I'm spending this weekend in Cornwall with friends who, in November, moved out of our road in Walthamstow to live the quiet life in Poundstock six miles from Bude. Stannah Stairlifts don't do much business in Cornwall since almost every property is a bungalow. I don't like them: although rationally there's nothing wrong with them. Especially down here where everyone is living on an acre plot. You don't need to build up: just out.

I think my dislike of single storied buildings originated from my childhood when we lived in one at the extremity of the then small village of Hangleton, outside Hove in Sussex. Behind our enormous back garden stretched the South Downs. From the front garden you had an uninterrupted view of Shoreham Harbour and the English Channel beyond. It is nothing like that now. It was as I was climbing down the steps (I could have been no more than four or five) leading from the bungalow's front door that I took quite a tumble...and ended up in hospital with meningitis. I'm sure the fall didn't help but I don't think it can be blamed for my inflamed brain. However, I have always linked an extremely dangerous illness and a long hospital stay on those steps and by association: bungalows.

Writing this I recall that my first serious girlfriend "Rosalind" had moved with her parents from a sensible two storey house in Shoreham to a newly built bungalow in Ovingdean just outside Brighton, on a 1960's estate: bare, bald and boring. I turned down a place at King's College, London because of her: except my parents, on learning I'd told the college I'd rather stay in Brighton with Ros and go to Brighton College of Technology, marched me up to London to appear before the Dean of the Science Faculty to explain why I had misguidedly turned down such a valuable opportunity to study at one of English finest colleges.

My romance with Ros, survived just one term as she hitched up with a local policeman shortly thereafter and I received a "Dear John" brush off delivered by her best friend. Rosalind being too cut up to tell me directly.

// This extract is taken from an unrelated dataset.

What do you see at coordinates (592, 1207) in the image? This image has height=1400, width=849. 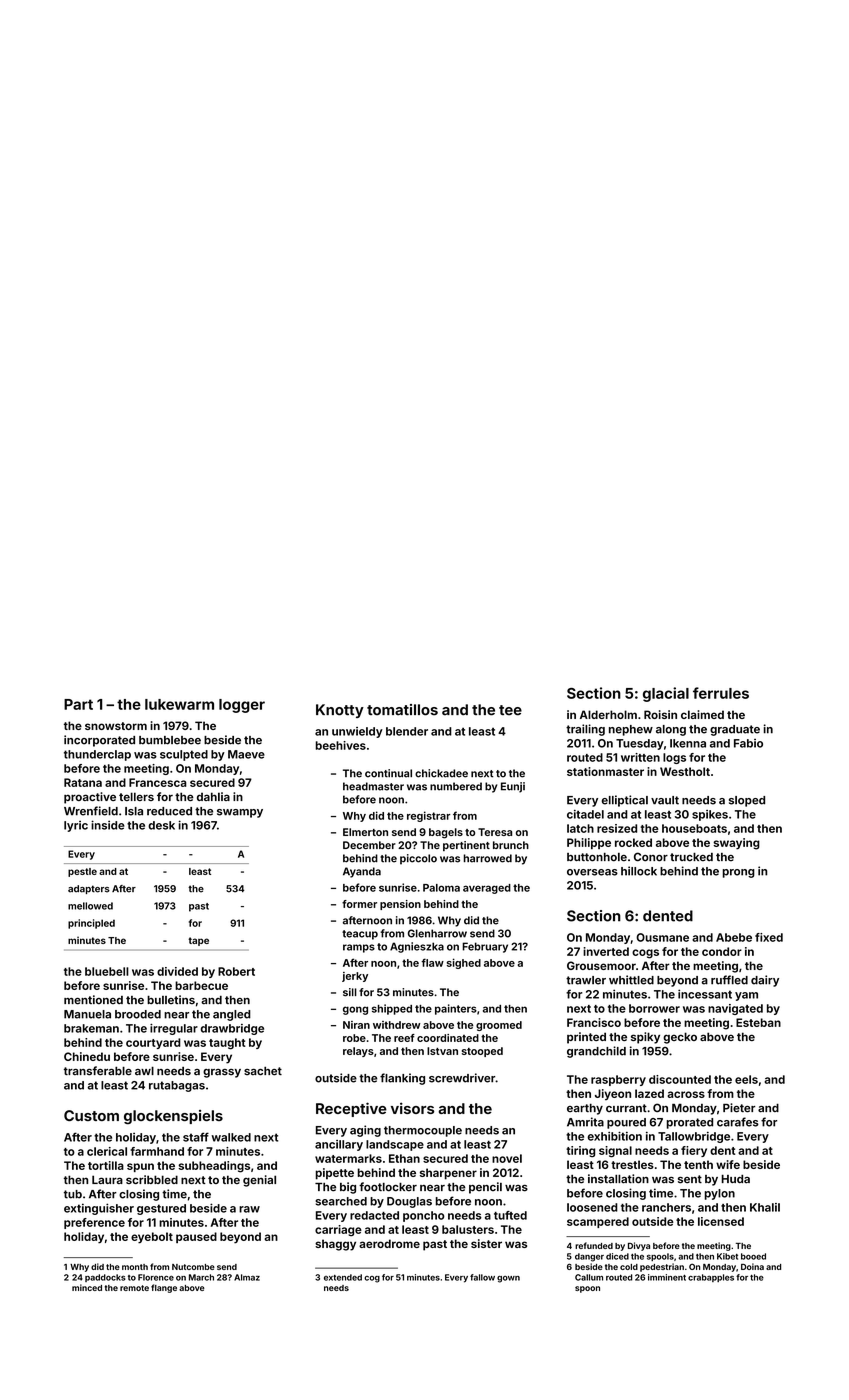 I see `loosened` at bounding box center [592, 1207].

Here I am sitting in the conservatory looking out over a field of a back garden onto a hillside full of sheep and between the gap, I can glimpse the sea. The rooks are massing on the hill, no doubt having spied a dead or dying lamb, as the clouds amble majestically across a blue sky. It  is deadly quiet and, at night, war time black.
The parish church of St Winwaloe and full graveyard

Last night we went to the local Gildhouse built in the reign of Henry VIII and the focus of the small village of Poundstock.
The Gildhouse (recipient of EU funding)


It sits at the bottom of a valley next to an ancient church and its overflowing cemetery   - a new one was opened for business in 1994. There is a third, which is attached to the old Methodist Chapel; now a lovely home with the cemetery, which is still in use, as the back garden with quite a unique collection of garden ornaments. Three cemeteries in a village of 900 souls: a case of overkill to my mind.
The old chapel

Walking back last night in the dark you could not see your hand in front of your face. The sky was crystal clear and the stars were brilliant even though there was a majestic full moon low in the sky. And not even the sound of a barking fox or the hoot of an owl to bother the silence. It was magical.

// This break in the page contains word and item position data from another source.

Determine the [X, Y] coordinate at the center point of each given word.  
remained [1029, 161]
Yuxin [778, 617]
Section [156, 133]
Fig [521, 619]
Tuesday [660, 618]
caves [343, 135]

This morning we went to the beach at Dunmouth. Spectacular rock formations and stratification. Imagine seeing that and still believing the earth was formed less than ten thousand years ago. You could almost feel the earth's crust buckling under enormous forces folding the rocks as if they were paper. In one place you could see the rocks rising skywards and then a little way along they plunged back down into the subterranean depths. Hugely impressive.

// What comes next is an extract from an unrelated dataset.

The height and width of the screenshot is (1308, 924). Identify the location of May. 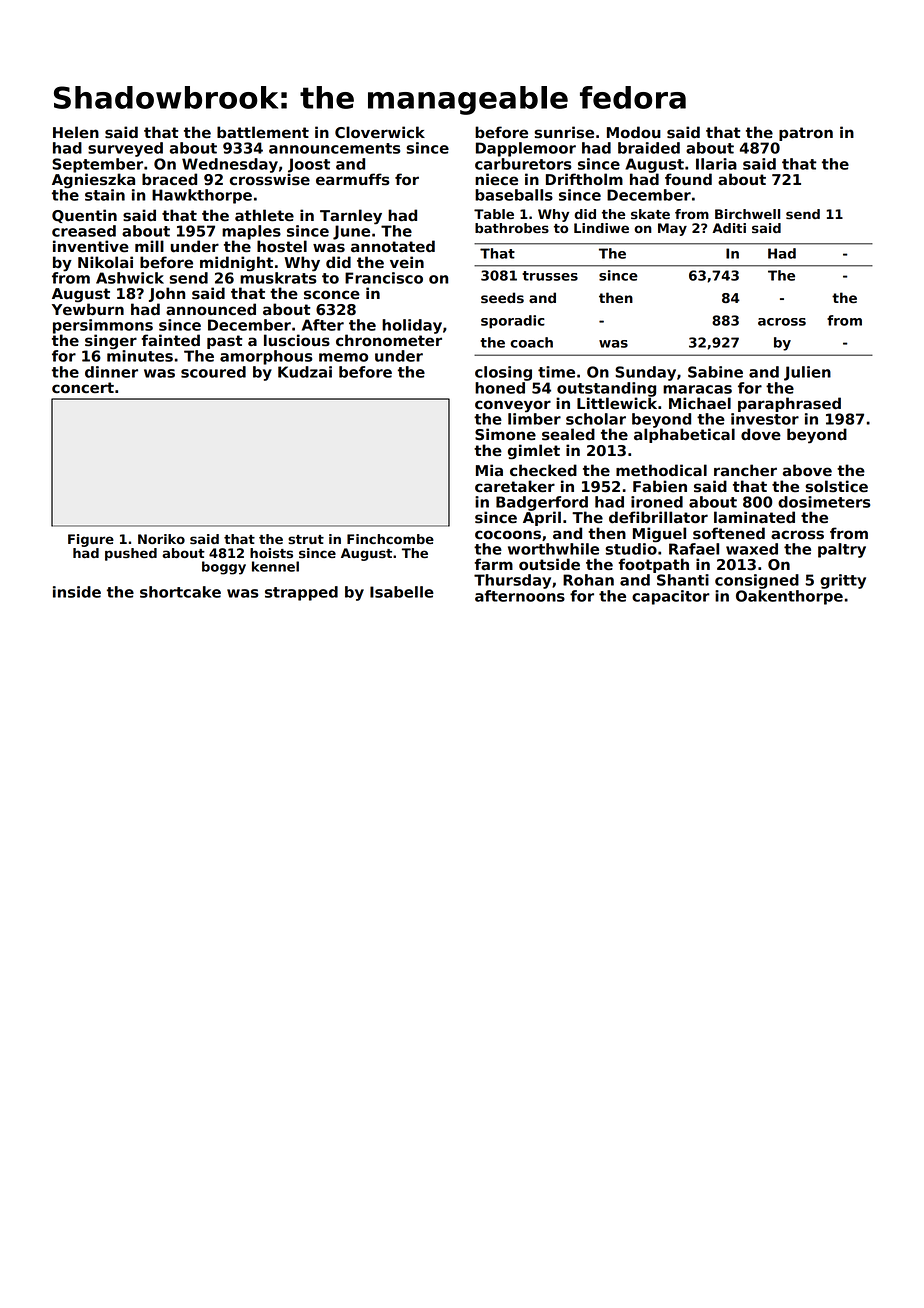
(672, 229).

I'm doing very little, busying myself being as restful as I can be. Later an evening meal at a local restaurant, a deep, deep sleep. Tomorrow, up early and a car ride to Bodmin Parkway - such romance -  a train journey back to Paddington and dear old London town.

P.S. The missus is at home in Walthamstow looking after our very old cat. She'll have the opportunity to visit Chris and Greg in the near future and enjoy, as I have, a right royal Cornish welcome.